Знакомая искорка вспыхивала у Билла, лишь когда Барбара и Джим ругались; неудивительно, что ссоры их стали более частыми. Билл все больше сосредоточивался на своем хобби, которое хотя бы позволяло говорить: что ты пишешь, то ты и есть.

По утрам, до прихода Тони, он работал над «Парнем из Сохо». Раньше ему не доводилось писать прозу, и дело шло со скрипом: перво-наперво он внушил себе, что критикам понравится, если в каждом предложении будет как минимум пять придаточных. Кроме того, он зациклился на наречиях и вставлял их куда только можно – наверное, потому, что в сериале ни Барбара, ни Джим в наречиях не нуждались. Они никогда не говорили уничижительно, не двигались опасливо, не улыбались холодно. Они просто двигались, улыбались и разговаривали. Но после «Новой ванной», чтобы только не сойти с ума, Билл начал с большей серьезностью относиться к своему тексту и анализировать причины неудачных, с его точки зрения, отрывков. В итоге главный герой – молодой гей, перечеркнувший свою жизнь в Уэст-Мидленде и осевший в Лондоне, – заговорил человеческим языком. Заглавие «Парень из Сохо» сменилось другим: «Дневник парня из Сохо», и Билл внезапно ощутил в себе силы хотя бы довести повествование до конца. Он поставил перед собой цель еженедельно выдавать по двадцать страниц с одинарным междустрочным интервалом и нередко даже перевыполнял эту норму. Когда у них с Тони завершилась работа над третьим сезоном, на столе у Билла, возле печатной машинки, выросла кипа листов, которую, если посмотреть под правильным углом, можно было бы назвать рукописью.

16

Софи в течение десяти дней встретилась с Люсиль Болл и с Гарольдом Вильсоном; пару лет назад такое стечение обстоятельств навело бы на мысль о бездарном школьном сочинении, но сейчас даже не выглядело фантастическим совпадением. Она уже не видела ничего сверхъестественного в знакомстве с выдающимися личностями. Не сходясь ни с кем накоротке, она зачастую оказывалась с ними на одном мероприятии и по просьбе общих знакомых подходила, чтобы поздороваться. Так ей встретились Джордж Бест (красавец-мужчина; взял у нее телефончик){59}, Томми Купер, Марианна Фейтфулл и даже Реджи Крэй{60}. Вообще говоря, связка Гарольд – Люсиль, как подозревала Софи, имела хоть какую-то значимость только для нее самой. Если приглашения на Даунинг-стрит даже в эту лихорадочную эпоху все еще оставались желанной редкостью, то для молодого поколения Люси уже не была культовой фигурой. Но когда позвонила Диана и сказала, что Люси сейчас снимается в Лондоне, Софи осознала, что должна хотя бы попытаться поблагодарить ту за все.

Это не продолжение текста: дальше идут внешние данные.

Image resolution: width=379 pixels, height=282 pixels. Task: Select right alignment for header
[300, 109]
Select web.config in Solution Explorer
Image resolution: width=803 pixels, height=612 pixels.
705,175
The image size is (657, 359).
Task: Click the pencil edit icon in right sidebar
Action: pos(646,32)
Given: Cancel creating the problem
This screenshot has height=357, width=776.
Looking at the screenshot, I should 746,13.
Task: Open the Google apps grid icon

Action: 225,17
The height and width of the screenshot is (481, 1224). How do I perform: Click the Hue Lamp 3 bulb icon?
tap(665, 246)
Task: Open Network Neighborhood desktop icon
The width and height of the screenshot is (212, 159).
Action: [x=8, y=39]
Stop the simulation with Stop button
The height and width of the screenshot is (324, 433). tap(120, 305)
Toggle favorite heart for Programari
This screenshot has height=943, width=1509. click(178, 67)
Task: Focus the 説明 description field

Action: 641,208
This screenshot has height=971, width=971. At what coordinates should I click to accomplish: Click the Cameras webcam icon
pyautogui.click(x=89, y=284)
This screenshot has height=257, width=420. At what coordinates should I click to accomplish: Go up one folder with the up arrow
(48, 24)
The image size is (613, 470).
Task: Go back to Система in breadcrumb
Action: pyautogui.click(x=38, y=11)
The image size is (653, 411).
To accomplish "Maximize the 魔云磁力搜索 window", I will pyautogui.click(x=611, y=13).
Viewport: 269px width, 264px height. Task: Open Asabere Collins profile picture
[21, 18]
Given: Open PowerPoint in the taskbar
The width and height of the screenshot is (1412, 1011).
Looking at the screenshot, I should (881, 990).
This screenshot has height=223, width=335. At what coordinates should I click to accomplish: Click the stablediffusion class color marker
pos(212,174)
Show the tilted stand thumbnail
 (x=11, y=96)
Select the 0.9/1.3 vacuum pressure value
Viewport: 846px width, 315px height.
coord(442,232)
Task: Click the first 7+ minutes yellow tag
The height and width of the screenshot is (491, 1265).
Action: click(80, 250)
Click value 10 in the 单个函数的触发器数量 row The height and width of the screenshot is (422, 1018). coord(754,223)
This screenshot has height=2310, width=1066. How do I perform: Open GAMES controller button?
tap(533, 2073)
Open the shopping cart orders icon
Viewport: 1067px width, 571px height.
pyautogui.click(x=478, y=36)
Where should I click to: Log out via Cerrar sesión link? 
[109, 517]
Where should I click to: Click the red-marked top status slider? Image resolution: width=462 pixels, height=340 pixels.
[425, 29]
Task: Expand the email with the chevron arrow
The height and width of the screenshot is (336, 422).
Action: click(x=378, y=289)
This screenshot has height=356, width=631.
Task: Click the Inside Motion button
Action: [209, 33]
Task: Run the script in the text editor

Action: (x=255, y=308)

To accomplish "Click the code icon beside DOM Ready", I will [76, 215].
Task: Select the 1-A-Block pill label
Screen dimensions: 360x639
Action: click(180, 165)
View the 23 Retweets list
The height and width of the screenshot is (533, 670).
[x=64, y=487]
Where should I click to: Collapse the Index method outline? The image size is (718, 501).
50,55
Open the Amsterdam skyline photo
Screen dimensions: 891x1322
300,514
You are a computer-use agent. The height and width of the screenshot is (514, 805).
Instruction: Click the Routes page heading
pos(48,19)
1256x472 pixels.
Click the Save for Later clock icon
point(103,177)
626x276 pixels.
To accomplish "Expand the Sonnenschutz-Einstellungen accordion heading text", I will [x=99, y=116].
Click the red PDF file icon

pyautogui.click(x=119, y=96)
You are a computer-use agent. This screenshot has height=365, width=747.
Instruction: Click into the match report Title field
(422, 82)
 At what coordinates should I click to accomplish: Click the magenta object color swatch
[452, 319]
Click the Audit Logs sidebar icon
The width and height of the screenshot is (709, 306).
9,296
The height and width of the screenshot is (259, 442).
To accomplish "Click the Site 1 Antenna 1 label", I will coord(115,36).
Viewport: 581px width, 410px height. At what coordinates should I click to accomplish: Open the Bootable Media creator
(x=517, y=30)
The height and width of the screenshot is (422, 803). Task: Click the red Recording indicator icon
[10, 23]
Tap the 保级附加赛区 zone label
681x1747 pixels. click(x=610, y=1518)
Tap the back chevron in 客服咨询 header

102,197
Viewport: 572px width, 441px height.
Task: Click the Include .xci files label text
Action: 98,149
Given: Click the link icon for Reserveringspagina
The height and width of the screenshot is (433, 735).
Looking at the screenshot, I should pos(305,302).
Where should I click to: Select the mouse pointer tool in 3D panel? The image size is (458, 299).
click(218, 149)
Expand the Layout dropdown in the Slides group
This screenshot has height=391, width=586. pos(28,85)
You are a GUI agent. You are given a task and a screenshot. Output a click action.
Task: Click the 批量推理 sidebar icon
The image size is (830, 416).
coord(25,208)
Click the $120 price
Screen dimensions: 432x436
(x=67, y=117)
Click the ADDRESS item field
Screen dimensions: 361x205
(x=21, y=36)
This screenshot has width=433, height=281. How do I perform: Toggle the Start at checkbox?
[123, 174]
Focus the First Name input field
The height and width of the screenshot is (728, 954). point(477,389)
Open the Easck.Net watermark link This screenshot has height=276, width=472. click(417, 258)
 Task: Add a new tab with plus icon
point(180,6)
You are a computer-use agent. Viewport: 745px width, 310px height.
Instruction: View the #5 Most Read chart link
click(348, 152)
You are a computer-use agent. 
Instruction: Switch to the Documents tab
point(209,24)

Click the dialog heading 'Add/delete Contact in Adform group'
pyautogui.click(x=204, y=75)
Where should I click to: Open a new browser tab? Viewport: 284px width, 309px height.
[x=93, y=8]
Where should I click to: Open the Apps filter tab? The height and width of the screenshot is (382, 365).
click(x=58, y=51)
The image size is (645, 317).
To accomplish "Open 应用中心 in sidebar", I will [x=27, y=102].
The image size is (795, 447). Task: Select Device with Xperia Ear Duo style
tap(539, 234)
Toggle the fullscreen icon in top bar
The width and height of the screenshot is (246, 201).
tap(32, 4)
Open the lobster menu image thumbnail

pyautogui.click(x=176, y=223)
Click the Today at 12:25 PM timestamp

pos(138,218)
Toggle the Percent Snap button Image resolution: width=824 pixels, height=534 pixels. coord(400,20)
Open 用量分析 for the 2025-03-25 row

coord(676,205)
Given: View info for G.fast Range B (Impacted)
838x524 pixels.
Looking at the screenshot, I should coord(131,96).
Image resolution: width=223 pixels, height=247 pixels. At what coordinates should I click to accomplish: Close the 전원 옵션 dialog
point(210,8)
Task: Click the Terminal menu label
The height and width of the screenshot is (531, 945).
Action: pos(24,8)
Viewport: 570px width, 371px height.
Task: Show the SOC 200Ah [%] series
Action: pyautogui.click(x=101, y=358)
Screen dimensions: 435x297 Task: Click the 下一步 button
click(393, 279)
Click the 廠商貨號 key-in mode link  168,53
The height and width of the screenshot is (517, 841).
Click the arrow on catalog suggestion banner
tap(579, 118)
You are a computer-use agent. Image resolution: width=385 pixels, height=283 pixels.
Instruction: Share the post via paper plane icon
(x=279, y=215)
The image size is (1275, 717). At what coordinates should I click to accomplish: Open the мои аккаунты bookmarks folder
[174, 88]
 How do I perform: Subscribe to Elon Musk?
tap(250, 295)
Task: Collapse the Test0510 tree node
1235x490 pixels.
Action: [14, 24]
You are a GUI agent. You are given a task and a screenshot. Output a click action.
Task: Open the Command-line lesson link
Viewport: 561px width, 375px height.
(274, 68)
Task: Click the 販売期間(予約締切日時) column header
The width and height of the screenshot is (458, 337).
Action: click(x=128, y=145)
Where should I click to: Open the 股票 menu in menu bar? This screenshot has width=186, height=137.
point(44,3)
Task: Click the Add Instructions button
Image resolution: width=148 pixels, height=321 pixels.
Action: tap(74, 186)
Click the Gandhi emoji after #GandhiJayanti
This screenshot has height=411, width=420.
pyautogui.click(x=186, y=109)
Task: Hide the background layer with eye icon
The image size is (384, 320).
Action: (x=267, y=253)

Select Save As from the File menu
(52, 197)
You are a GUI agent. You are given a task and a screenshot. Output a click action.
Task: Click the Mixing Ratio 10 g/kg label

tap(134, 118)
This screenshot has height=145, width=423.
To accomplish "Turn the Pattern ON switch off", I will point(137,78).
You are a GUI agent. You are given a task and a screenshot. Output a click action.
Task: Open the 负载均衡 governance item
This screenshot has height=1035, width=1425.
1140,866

– Думаешь, Люси захочет со мной разговаривать? – спросила она у Дианы.

– Не захочет – сделает большую глупость. Ты – сегодняшняя Софи Строу. А она – вчерашняя Люсиль Болл. Ей этот разговор нужнее, чем тебе.

– Не говори глуостей.

– Но это правда.

– И что я ей скажу?

От волнения у Софи уже засосало под ложечкой. Наверняка она опозорится – и, возможно, именно так, как изображала некогда Люси: упадет, перепутает имя или схватит сумочку Люси вместо своей собственной и загремит в полицию, только все это будет совсем не смешно.

– Скажешь, что ты без ума от ее сериала, что она вдохновила тебя на выбор профессии – ну, как-то так.

– А потом?

– По идее, она должна задать тебе какой-нибудь вопрос – и можно будет завязывать.

– И что она спросит?

– Ничего такого, что поставит тебя в тупик. Вряд ли она спросит, чему равен квадрат гипотенузы.

– Ну что, например?

– «Софи, как давно вы снимаетесь?»

– Боже. Мне придется сказать, что это мой первый проект, и тогда она спросит, как я умудрилась получить главную роль в сериале, но ты хотя бы пойдешь со мной?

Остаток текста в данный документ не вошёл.